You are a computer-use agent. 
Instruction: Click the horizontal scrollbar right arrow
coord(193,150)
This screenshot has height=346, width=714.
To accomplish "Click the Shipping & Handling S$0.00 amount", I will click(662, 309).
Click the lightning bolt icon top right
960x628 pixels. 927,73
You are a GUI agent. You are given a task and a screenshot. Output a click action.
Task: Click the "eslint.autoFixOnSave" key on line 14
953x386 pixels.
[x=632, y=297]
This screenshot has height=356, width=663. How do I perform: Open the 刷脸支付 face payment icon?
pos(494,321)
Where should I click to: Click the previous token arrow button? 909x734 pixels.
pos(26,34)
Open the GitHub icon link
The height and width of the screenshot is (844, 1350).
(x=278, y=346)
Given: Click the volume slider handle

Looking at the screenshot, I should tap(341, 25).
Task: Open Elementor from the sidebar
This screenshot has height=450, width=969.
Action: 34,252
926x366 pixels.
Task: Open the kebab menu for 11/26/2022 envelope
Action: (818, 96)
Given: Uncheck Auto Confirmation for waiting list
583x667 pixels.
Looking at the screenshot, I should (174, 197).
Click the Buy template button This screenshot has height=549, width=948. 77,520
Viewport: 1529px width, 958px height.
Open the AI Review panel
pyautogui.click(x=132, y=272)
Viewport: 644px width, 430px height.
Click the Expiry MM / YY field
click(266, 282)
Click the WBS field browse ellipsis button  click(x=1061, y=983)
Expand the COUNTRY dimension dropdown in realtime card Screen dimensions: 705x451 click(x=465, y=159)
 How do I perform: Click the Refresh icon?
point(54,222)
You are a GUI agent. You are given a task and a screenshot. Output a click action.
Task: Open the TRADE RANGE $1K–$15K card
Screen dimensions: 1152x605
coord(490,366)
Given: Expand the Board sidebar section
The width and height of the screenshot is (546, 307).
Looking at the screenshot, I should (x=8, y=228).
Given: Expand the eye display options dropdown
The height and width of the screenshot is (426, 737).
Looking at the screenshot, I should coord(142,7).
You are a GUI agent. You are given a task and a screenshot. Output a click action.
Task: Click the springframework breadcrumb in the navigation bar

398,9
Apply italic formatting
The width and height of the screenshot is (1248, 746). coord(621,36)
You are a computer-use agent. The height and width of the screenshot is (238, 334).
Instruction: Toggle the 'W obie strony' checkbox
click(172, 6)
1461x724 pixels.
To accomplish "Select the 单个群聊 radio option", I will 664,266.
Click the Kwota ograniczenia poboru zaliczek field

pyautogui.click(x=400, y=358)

------------------------------------

> Stated exercise
Copy out the entries verbatim, starting with the line that contains "Viewport: 1529px width, 958px height." and going on through the line that contains "point(54,222)", with both of those lines included.

> Right answer
Viewport: 1529px width, 958px height.
Open the AI Review panel
pyautogui.click(x=132, y=272)
Viewport: 644px width, 430px height.
Click the Expiry MM / YY field
click(266, 282)
Click the WBS field browse ellipsis button  click(x=1061, y=983)
Expand the COUNTRY dimension dropdown in realtime card Screen dimensions: 705x451 click(x=465, y=159)
 How do I perform: Click the Refresh icon?
point(54,222)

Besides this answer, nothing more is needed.